» Stated problem:
Write out the items verbatim, from the first line through the line containing "Storki (483, 2023)", both included.

» Input material:
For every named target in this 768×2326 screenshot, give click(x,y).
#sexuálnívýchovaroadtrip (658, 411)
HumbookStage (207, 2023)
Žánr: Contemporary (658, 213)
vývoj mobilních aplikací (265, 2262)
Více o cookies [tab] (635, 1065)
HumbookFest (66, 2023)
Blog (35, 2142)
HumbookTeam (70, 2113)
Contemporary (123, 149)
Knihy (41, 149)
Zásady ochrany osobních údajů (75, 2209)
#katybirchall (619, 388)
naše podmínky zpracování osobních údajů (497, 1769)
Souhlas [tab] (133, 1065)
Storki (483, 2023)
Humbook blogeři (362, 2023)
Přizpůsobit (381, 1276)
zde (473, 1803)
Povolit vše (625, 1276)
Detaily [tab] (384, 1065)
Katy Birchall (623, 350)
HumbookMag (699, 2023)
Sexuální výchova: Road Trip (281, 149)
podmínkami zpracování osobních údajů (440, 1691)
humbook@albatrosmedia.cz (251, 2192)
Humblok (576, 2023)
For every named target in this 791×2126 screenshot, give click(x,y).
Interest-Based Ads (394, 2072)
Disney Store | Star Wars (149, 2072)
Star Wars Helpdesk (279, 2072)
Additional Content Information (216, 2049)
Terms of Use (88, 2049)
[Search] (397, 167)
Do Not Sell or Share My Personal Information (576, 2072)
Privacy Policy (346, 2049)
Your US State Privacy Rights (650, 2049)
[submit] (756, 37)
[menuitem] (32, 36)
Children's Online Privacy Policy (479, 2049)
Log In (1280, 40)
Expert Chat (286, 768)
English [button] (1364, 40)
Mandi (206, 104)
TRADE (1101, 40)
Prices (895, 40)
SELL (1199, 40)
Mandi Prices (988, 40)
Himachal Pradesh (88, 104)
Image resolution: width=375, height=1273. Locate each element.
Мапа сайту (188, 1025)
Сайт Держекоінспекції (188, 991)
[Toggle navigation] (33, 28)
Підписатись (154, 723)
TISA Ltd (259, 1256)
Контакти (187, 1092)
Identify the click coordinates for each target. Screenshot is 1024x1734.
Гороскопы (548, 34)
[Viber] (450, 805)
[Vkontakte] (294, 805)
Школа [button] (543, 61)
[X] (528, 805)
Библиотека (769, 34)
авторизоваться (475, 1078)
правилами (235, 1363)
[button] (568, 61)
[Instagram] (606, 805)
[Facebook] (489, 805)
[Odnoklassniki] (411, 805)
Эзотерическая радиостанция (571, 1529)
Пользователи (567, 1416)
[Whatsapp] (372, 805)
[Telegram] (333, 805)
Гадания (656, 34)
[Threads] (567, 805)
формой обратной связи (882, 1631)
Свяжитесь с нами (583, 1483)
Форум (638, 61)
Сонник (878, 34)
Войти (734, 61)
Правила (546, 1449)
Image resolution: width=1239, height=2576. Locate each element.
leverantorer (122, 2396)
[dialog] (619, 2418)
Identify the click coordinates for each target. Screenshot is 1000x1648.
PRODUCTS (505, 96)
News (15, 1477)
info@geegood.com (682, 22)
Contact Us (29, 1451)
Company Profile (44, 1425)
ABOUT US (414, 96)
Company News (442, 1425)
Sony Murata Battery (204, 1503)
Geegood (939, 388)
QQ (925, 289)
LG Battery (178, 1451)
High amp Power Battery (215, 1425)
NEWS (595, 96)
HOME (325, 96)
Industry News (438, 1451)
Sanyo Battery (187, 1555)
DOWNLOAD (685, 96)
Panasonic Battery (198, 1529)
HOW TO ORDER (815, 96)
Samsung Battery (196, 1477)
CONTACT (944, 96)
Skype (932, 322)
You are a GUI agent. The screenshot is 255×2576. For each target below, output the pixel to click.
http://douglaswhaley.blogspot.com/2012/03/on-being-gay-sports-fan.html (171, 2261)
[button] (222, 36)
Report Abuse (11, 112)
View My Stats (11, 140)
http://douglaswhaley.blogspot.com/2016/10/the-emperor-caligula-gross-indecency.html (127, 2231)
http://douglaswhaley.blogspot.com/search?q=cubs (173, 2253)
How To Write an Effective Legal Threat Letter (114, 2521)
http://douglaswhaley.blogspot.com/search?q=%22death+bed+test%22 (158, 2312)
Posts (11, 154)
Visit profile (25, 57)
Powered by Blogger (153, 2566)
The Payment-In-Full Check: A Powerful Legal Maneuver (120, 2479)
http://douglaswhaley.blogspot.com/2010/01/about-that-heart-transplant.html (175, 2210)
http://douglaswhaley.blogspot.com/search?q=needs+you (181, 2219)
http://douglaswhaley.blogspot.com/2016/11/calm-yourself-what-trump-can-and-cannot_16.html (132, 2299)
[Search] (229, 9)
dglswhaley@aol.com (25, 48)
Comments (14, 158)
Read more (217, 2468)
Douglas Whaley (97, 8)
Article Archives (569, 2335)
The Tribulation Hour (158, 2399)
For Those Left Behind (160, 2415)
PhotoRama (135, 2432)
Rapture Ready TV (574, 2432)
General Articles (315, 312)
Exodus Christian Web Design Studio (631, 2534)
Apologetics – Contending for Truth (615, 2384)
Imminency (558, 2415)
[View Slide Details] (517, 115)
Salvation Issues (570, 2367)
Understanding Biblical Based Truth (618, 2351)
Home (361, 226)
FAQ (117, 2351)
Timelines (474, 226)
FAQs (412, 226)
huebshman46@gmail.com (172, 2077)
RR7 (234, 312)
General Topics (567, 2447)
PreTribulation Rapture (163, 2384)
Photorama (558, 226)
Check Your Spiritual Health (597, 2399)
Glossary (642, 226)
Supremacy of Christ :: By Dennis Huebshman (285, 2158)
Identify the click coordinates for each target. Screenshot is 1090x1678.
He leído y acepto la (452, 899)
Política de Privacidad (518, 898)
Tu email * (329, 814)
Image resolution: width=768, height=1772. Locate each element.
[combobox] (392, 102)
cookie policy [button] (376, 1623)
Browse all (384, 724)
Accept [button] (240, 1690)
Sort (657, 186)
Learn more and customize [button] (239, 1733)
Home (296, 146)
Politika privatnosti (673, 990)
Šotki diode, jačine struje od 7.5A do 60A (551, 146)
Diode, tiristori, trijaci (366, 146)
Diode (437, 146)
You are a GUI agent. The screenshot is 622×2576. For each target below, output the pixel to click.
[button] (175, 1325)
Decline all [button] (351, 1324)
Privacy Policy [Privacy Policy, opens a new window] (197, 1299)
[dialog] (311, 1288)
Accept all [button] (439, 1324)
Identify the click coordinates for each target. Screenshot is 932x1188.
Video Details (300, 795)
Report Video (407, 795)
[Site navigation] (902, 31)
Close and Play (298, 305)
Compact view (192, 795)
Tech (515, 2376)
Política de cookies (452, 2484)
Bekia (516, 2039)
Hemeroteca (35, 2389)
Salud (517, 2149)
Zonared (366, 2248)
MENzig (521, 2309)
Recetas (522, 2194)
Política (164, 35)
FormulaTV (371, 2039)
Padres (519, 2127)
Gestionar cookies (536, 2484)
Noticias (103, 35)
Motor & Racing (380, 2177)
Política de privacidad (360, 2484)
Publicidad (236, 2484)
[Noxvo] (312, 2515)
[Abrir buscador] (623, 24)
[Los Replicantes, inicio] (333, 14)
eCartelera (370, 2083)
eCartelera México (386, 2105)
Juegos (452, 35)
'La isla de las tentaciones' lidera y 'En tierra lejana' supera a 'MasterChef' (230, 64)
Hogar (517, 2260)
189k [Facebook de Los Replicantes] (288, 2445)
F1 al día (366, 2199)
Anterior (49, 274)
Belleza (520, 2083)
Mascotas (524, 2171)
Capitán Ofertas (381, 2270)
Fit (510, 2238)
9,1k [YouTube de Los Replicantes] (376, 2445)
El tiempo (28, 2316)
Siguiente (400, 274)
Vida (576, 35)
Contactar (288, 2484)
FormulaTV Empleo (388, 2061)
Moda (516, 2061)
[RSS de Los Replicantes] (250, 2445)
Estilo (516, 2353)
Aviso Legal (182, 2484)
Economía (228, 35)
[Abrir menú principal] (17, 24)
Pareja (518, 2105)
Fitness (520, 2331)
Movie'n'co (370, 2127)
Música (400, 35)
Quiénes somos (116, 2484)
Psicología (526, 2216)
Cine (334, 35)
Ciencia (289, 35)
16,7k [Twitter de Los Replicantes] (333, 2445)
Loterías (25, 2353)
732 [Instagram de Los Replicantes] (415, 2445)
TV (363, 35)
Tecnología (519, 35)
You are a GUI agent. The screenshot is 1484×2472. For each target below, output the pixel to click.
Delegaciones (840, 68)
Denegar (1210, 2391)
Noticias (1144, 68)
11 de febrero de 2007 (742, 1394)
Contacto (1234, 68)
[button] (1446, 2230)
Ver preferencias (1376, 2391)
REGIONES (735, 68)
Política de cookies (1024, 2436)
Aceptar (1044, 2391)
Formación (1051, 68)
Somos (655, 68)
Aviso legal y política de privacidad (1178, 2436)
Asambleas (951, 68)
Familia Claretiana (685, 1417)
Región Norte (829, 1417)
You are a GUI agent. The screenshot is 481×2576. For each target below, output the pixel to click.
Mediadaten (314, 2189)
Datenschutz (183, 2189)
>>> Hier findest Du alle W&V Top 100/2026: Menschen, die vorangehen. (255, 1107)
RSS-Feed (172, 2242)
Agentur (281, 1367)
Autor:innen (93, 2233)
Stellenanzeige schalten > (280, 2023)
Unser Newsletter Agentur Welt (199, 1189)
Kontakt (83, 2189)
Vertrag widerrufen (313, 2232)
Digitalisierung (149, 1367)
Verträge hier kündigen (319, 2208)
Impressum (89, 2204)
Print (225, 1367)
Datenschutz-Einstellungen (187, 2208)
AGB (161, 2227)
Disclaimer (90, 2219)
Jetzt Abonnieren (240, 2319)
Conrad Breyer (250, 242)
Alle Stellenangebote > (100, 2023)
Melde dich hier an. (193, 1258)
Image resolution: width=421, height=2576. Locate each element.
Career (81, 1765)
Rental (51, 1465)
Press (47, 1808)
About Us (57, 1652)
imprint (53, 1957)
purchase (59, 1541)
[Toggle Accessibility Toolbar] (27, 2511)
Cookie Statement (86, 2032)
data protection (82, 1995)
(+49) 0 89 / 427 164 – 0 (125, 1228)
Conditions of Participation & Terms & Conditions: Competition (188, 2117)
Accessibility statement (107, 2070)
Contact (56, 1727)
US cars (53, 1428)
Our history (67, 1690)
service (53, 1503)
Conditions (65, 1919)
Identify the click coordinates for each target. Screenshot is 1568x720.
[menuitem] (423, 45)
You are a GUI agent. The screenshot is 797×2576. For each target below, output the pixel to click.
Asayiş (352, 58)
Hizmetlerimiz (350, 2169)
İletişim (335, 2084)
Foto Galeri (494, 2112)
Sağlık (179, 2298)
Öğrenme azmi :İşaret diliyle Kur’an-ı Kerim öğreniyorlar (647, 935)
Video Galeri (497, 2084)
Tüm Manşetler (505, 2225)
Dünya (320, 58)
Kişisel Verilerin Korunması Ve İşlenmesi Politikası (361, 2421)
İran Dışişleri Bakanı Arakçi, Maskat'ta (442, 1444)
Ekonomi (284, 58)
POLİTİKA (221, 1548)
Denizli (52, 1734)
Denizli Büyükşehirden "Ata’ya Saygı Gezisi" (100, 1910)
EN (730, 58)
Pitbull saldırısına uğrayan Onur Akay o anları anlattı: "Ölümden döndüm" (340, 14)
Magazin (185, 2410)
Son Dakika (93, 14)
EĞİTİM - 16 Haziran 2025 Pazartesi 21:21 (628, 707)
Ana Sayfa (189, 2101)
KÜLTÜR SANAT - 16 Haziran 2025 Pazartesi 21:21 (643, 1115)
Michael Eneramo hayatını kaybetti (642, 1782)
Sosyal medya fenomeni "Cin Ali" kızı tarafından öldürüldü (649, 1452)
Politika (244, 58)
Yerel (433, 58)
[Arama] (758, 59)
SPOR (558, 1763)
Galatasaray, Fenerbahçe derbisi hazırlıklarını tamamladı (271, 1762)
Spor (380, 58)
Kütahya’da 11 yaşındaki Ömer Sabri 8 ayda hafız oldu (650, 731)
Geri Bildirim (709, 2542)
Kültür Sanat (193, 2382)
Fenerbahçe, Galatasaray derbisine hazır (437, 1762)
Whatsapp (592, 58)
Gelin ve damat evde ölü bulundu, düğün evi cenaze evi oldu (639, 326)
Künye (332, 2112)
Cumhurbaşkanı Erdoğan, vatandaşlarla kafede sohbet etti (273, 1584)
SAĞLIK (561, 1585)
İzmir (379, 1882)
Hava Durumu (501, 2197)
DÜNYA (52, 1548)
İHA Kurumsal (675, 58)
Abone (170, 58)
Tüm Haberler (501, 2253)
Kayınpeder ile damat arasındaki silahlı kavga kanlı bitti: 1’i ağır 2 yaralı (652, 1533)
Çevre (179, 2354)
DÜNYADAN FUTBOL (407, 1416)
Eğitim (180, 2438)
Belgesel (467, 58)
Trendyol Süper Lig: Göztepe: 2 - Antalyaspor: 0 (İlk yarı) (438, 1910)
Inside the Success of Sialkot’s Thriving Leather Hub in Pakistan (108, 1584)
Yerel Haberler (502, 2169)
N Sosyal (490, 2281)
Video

» Full response:
For every named target in this 768×2326 screenshot, give click(x,y).
#sexuálnívýchovaroadtrip (658, 411)
HumbookStage (207, 2023)
Žánr: Contemporary (658, 213)
vývoj mobilních aplikací (265, 2262)
Více o cookies [tab] (635, 1065)
HumbookFest (66, 2023)
Blog (35, 2142)
HumbookTeam (70, 2113)
Contemporary (123, 149)
Knihy (41, 149)
Zásady ochrany osobních údajů (75, 2209)
#katybirchall (619, 388)
naše podmínky zpracování osobních údajů (497, 1769)
Souhlas [tab] (133, 1065)
Storki (483, 2023)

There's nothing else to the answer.